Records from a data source
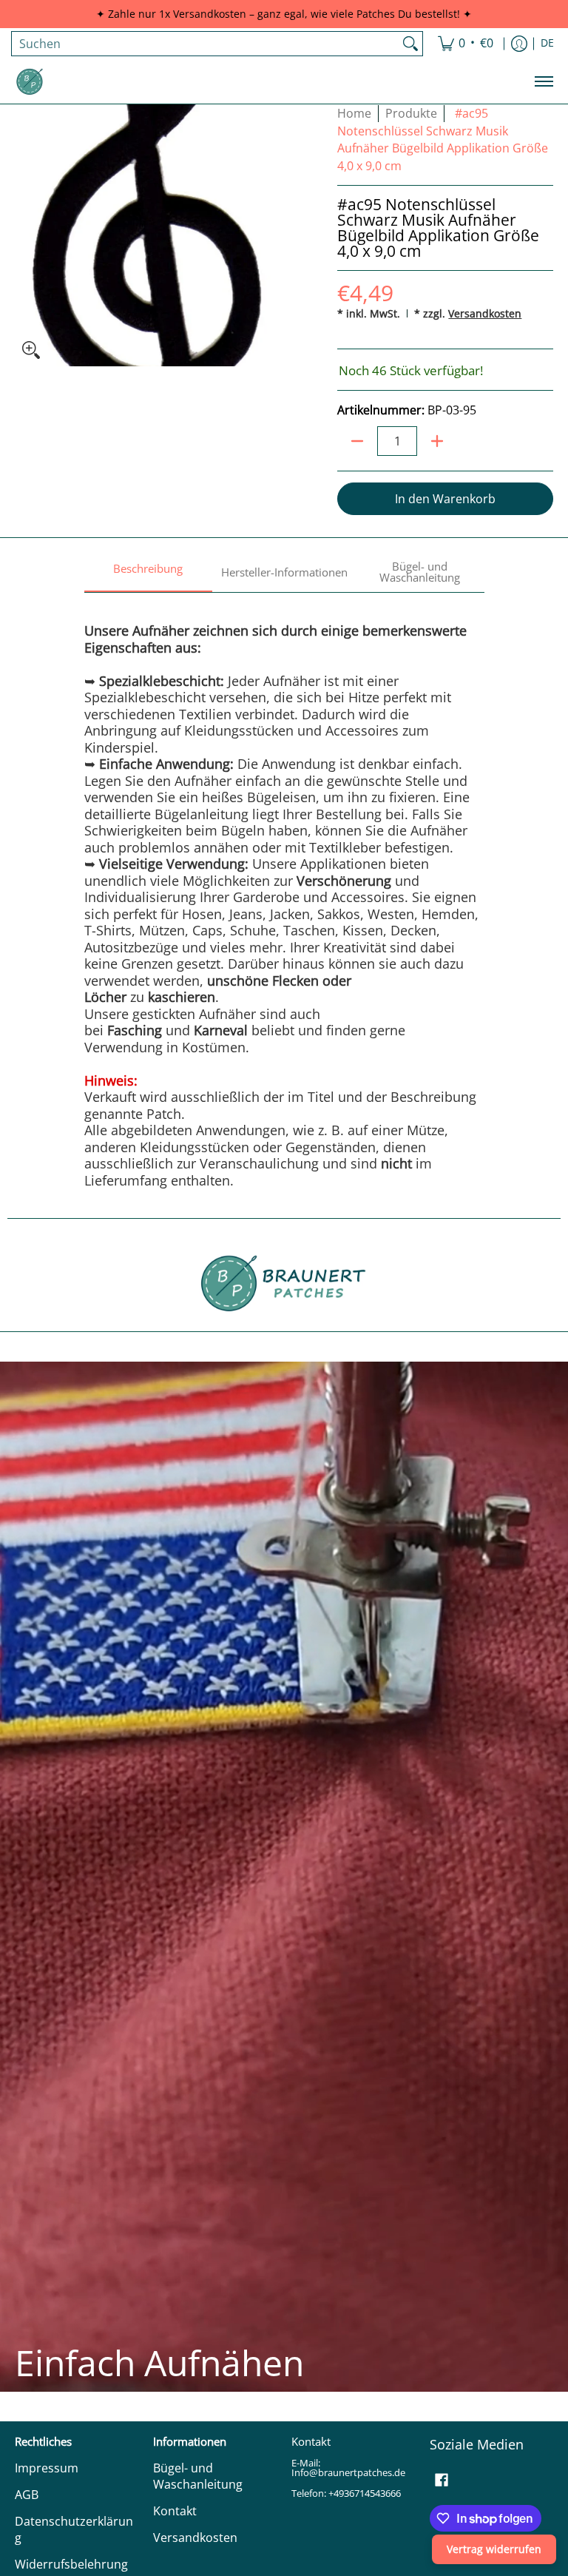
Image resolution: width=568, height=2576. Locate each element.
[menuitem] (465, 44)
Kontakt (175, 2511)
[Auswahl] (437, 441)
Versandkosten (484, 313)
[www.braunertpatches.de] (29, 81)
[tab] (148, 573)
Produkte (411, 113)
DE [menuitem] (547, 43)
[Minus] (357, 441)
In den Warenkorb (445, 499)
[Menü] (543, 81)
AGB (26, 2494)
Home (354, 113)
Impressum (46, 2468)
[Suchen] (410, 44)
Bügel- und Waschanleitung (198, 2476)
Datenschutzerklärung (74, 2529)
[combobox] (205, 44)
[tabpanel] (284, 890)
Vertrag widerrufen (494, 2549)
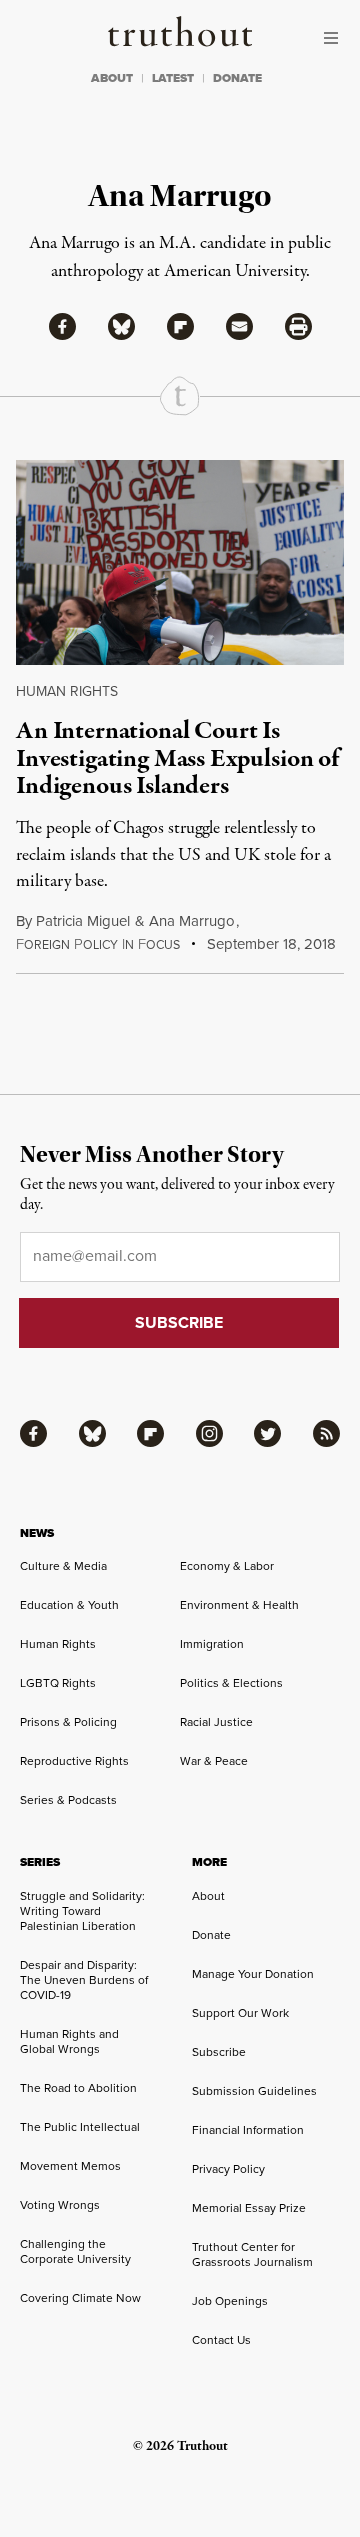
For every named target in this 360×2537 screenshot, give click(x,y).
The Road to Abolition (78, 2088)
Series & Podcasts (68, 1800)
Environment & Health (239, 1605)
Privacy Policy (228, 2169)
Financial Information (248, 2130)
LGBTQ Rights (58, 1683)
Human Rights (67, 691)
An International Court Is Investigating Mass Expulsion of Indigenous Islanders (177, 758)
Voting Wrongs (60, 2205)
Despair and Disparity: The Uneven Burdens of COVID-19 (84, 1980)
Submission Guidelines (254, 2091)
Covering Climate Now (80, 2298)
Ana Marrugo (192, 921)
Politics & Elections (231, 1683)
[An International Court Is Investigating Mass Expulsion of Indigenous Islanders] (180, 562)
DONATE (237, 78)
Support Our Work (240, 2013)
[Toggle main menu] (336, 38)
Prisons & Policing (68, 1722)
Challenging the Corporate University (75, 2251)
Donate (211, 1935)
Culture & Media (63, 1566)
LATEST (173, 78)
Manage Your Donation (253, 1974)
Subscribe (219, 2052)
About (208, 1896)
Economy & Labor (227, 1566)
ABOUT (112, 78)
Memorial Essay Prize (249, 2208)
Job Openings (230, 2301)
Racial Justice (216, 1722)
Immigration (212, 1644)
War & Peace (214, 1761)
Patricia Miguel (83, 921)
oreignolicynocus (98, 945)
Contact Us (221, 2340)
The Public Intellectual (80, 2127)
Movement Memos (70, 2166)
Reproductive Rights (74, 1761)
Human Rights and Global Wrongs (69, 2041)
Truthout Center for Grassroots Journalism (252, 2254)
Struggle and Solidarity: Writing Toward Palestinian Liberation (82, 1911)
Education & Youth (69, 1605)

...

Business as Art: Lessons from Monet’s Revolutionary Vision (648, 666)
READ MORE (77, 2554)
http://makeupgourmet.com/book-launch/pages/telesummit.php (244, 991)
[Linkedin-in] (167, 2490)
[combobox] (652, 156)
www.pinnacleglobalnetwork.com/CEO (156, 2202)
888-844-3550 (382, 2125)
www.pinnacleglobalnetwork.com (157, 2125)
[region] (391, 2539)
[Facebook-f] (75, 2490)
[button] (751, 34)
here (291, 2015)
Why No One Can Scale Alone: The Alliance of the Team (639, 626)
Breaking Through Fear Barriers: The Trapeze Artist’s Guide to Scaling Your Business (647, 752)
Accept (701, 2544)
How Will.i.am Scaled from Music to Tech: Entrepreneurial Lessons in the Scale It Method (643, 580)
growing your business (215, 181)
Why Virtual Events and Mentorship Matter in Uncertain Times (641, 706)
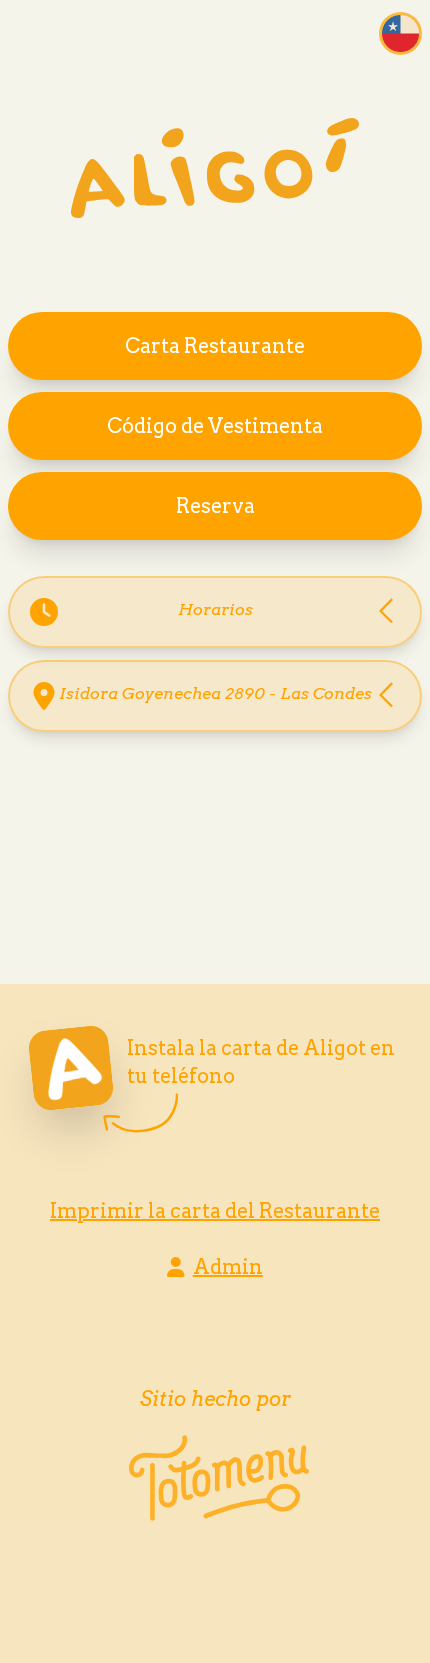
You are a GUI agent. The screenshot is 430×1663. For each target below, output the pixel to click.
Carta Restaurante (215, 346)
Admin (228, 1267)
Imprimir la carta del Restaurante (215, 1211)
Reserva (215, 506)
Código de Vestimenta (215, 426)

What the task asks
An exact copy of the lines above from the one with "Image resolution: width=568, height=2576." up to and including the one with "Privacy Policy (228, 2169)" is required; reproduce only those lines, omitting all pictures.

Answer box
Image resolution: width=568, height=2576. Locate each element.
[menuitem] (465, 44)
Kontakt (175, 2511)
[Auswahl] (437, 441)
Versandkosten (484, 313)
[www.braunertpatches.de] (29, 81)
[tab] (148, 573)
Produkte (411, 113)
DE [menuitem] (547, 43)
[Minus] (357, 441)
In den Warenkorb (445, 499)
[Menü] (543, 81)
AGB (26, 2494)
Home (354, 113)
Impressum (46, 2468)
[Suchen] (410, 44)
Bügel- und Waschanleitung (198, 2476)
Datenschutzerklärung (74, 2529)
[combobox] (205, 44)
[tabpanel] (284, 890)
Vertrag widerrufen (494, 2549)
For every named target in this 360×2537 screenshot, give click(x,y).
The Road to Abolition (78, 2088)
Series & Podcasts (68, 1800)
Environment & Health (239, 1605)
Privacy Policy (228, 2169)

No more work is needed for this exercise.